The claim of God upon the soul



I. Every living soul is, in a sense, the subject, the sharer, of the privileges, the attributes of God.

1. There is, without contradiction, the privilege of life. Life! what is life? Ah! who can answer, and yet who can fail to understand? “What am I? says a father of the Church; “what I was has vanished; what tomorrow I shall be is dark.” “We do not know ourselves; we do not understand our own nature,” echoes the scarcely Christian philosopher: the further we go by natural reason, the deeper the darkness, the greater the difficulty; and yet the corn that waves in the autumn wind, the flower that opens in the spring morning, the bird that sings in the leafy thicket, nay, in a sense, the very wave that ripples on the beach, much more the heaving swell of human multitudes that throng the city streets, all conspire to sing the song, the solemn song of life; and the pulses of the young heart vibrate to the music,--growth, movement, reality; the past is dim, the future inscrutable, but here at least is a great possession, the mystery, the thrilling mystery, of individual life. Better than silent stone, or sounding waves, or moving worlds, is one who holds the eternal spark of life. Whatever comes, we feel, we know it, it is something to have lived. This is what it means. It is to have been single, separate, self-determining. Yes; man feels his own life; he is an object of his own consciousness; he is, and he can never change in such sense as to be another self.

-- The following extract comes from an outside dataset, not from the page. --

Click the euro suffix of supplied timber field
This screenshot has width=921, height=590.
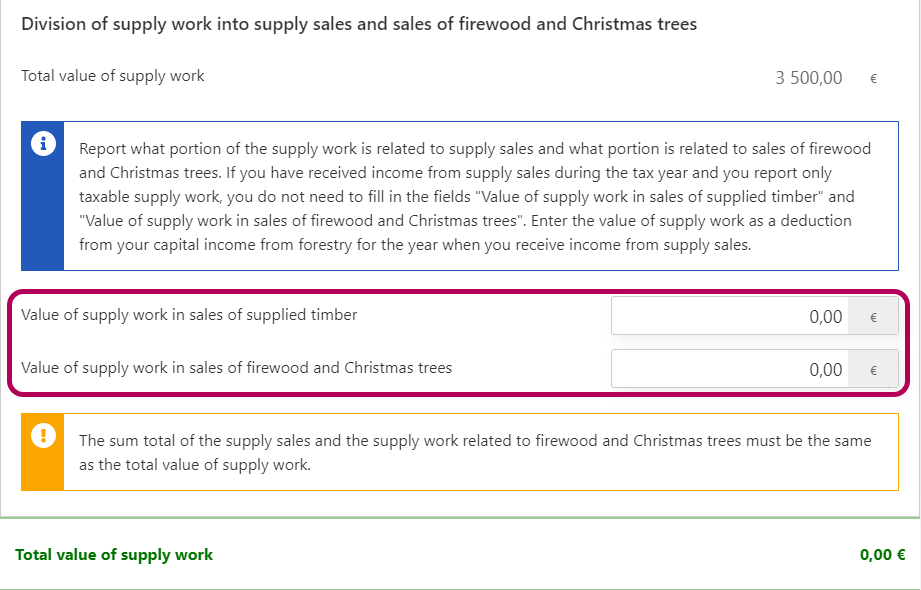(873, 317)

2. Another privilege of this lofty place in the scale of being is immortality. Man’s ordinary moods may suit a finite life. But these--this lofty aspiration, keen remorse, unsatisfied desire, these infinite unspoken yearnings, these passionate affections--whence come they? There is one answer, only one. From the depth of a conscious being, whose life, whose personality, is not bounded by the grave. Man is immortal. So dimly dreamed the ancients. Alas, too often it was but a dream. Cicero was busied in “Platonic disquisitions,” as it has been said, “on the immortality of the soul”; but when his darling Tullia died, he and his friend could only fancy that “if” she were conscious she would desire comfort for her agonised father. Still, there was the dream of immortality. Seneca spoke of it as a dream. “I was pleasantly engaged,” he wrote to his friend, “inquiring about immortality; I was surrendering myself to the great hope; I was despising the fragments of a broken life. Your letter came, the dream vanished.” Was it only a dream? At least it was “a great hope.” A dream, but destined to become a waking vision! A hope, one day to be a clear reality! Christ came--came in His sweet simplicity, came in His deep humility, came with His great revelation. Christ came; came and placed it in evidence, by His Divine teaching, by the indisputable need of a future life for the fulfilment of His lofty principles, and last by that stupendous fact of which the apostles, testing it by their senses, testing it by all varieties of available evidence, knew and affirmed the truth--the miracle, the unique, the crowning miracle, of the resurrection.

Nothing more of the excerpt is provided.